Eingefleischte Science-Fiction-Fans kennen vielleicht Harlan Ellisons Story „A Boy and His Dog“. Es handelt sich um eine Dreiecksgeschichte, die für das Mädchen nicht gut ausgeht. An sie lassen Titel und Lektüre von Birgit Vanderbekes Erzählung „Die Frau mit dem Hund“ unwillkürlich denken. Auch dies eine in einer postapokalyptischen Zukunft angesiedelte Dreiecks-, na ja eigentlich Vierecksgeschichte, die im Unterschied zu Ellisons Short Story für die Frau sehr wohl gut ausgeht, für den Mann ebenfalls und auch für die Hündin.

Vanderbeke schlägt zu Beginn einen Ton wundervoll leichter Ironie an, den sie alleine damit erreicht, dass Stil und Sprache von Werbung, Shows und Werbe-Shows scheinbar für die bare Münze genommen werden, welche deren Macher einstreichen. Das heißt, Bargeld und so auch Münzen sind längst abgeschafft in der nahen Zukunft, in welcher der Roman angesiedelt ist. Statt ihrer gibt es Bonus-Punkte und -Sterne, die man nicht etwa für Arbeit bekommt, sondern für ‚ehrenamtliche Tätigkeiten‘ zum Beispiel in einer Wäscherei. Sie werden auf „Di-Cards“ verbucht, die zu so ziemlich allem gebraucht werden, was für das Leben in den Distrikten notwendig ist. „Ganz egal, wo du hingehst, ohne die Di-Card läuft gar nichts.“

Staaten scheint es ebenso wenig zu geben, wie Konzerne, dafür aber eine allumfassende und allsorgende Stiftung. Doch trifft auch das nicht ganz zu. Die Stiftung sorgt nur für jene Menschen, die in einem strikt umgrenzten Gebiet leben. Jenseits davon liegt Detroit, „der gesetzlose Gürtel am Rande der Stadt“. Die Leute dort sind vom Netz abgehängt, womit nicht etwa das Internet, sondern das Stromnetz gemeint ist. Wirklich in Saus und Braus lebt allerdings nur eine dünne Oberschicht an unbekanntem Ort, wie angedeutet wird.

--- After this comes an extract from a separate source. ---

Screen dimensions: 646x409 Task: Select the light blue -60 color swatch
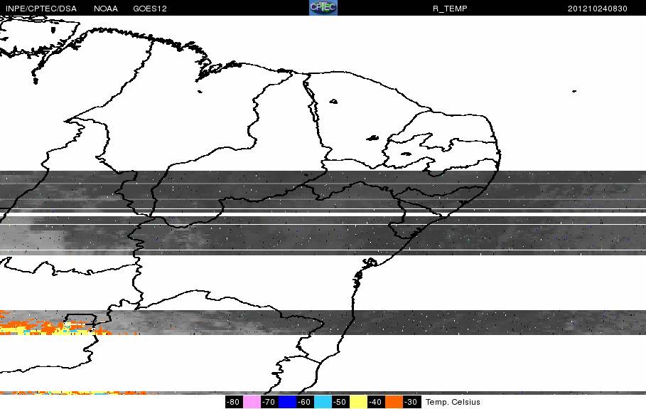pyautogui.click(x=323, y=402)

In den Distrikten wiederum genießen die in einen vermeintlich schützenden, vor allem aber stillstellenden Kokon der Versorgung und scheinbarer Fürsorge eingehüllten Menschen nicht nur die Segnungen einer funktionierenden Stromversorgung sondern zahlreiche Unterhaltungsshows und die offenbar nicht sonderlich schwierig zu erringenden Preise von Gewinnspielen. All das bildet ein Gespinst, das einer Gehirnwäsche gleich auf Sinn und Verstand der DistriktbewohnerInnen lastet. Über manchen der alltäglichen Begriffe weht denn auch mehr als nur ein Hauch Orwellschen Vokabulars und Parolen wie „Hunde, Katze, Maus, gesundheitlich ein Graus“ erinnern schon mal an eine gewisse schöne neue Welt.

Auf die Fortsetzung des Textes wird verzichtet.